Le président burundais avait pour cela cassé le monopole de l'importation des produits pétroliers détenu jusque là par Interpetrol, une société de droit tanzanien qui contrôlait tout le secteur depuis l'importation jusqu'à la distribution de ces produits, en passant par leur transport et leur entreposage.
Evariste Ndayishimiye avait alors chargé la Regideso, la société publique chargée de la fourniture de l'eau et de l'électricité au Burundi, ainsi qu'à Prestige, une société privée créée pour la circonstance par un actionnariat qui n'a jamais été rendu public, de prendre la relève.
Dix mois plus tard, rien n'a changé pour les Burundais qui en sont depuis plus de deux semaines, à leur 6e pénurie sévère d'essence et de mazout, selon de nombreux témoignages.
Interrogé il y a quelques jours sur la persistance de la crise du carburant malgré sa promesse, le président Ndayishimiye a expliqué que c'était la faute aux « traîtres à la nation ».
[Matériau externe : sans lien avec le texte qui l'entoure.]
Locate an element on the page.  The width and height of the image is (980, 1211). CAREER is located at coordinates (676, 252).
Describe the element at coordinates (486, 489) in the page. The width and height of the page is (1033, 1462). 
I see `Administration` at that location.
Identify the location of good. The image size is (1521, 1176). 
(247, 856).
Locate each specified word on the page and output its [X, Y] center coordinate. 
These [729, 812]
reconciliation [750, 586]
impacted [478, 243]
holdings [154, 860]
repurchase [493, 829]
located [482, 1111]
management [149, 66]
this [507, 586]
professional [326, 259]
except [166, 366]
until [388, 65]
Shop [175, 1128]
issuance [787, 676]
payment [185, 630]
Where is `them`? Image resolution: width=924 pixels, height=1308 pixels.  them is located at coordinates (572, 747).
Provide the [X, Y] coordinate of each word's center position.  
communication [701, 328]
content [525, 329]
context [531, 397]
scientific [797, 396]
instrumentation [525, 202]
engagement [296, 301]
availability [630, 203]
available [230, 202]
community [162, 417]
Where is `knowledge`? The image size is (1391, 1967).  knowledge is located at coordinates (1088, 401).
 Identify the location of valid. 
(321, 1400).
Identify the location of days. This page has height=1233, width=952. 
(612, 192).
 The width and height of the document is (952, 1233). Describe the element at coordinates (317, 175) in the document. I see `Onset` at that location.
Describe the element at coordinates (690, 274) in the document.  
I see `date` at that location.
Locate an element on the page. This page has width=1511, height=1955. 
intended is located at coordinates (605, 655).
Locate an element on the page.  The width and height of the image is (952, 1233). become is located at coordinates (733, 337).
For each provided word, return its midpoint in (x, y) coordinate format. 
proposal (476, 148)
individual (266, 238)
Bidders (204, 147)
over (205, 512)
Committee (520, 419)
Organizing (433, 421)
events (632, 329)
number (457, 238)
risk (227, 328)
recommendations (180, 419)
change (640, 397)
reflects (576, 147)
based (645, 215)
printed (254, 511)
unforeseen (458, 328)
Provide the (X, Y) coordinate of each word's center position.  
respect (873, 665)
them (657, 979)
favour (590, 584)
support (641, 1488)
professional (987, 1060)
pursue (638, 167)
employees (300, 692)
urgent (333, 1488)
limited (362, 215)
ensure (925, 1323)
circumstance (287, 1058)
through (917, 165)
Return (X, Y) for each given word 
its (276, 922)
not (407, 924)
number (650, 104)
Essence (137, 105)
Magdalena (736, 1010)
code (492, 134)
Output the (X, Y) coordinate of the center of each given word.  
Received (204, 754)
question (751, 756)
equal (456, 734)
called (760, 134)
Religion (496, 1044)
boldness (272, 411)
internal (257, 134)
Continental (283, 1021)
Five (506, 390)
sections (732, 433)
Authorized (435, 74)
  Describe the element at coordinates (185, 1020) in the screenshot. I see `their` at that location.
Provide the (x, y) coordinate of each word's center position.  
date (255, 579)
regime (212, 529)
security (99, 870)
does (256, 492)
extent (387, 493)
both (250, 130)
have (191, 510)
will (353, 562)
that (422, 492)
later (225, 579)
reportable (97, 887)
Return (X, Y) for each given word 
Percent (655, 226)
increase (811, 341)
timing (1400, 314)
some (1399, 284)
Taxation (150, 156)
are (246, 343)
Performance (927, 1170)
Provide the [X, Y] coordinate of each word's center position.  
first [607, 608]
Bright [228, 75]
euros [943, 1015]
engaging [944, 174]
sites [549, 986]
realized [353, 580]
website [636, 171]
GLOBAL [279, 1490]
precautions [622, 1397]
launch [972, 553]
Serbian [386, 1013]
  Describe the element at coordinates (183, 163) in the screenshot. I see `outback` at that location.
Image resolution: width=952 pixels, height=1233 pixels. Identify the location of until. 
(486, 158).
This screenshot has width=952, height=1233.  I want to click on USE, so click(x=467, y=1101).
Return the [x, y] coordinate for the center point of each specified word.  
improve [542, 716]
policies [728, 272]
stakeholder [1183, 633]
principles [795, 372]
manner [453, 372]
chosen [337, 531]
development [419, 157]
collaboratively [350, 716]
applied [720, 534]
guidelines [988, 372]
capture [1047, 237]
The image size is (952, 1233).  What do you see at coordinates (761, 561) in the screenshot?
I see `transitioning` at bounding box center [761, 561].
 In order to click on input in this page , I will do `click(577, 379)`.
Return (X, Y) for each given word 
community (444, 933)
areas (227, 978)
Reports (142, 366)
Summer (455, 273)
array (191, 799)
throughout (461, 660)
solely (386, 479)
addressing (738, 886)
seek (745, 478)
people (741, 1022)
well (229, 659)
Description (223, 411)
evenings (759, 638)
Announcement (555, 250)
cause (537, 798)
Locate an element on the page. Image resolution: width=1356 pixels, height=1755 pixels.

« Les causes du manque de carburant sont très complexes. Je me suis rendu compte en effet que travailler avec des hommes d'affaires qui ne sont pas des patriotes, c'est comme travailler avec des traitres. Tenez, quelqu'un qui va chercher du carburant à Dar-es Salaam où nous en avons plein dans nos stocks là-bas, reviens au Burundi et décide de fournir uniquement ses proches, et donc entraîne une pénurie dans le pays, est-ce que ce n'est pas un traître ? Je me demande parfois si je ne dois pas tous les rayer de la liste de nos fournisseurs et en chercher d'autres. »
Plusieurs économistes pointent eux un manque criant de devises, les exportations du Burundi couvrant moins de 20% des importations du pays.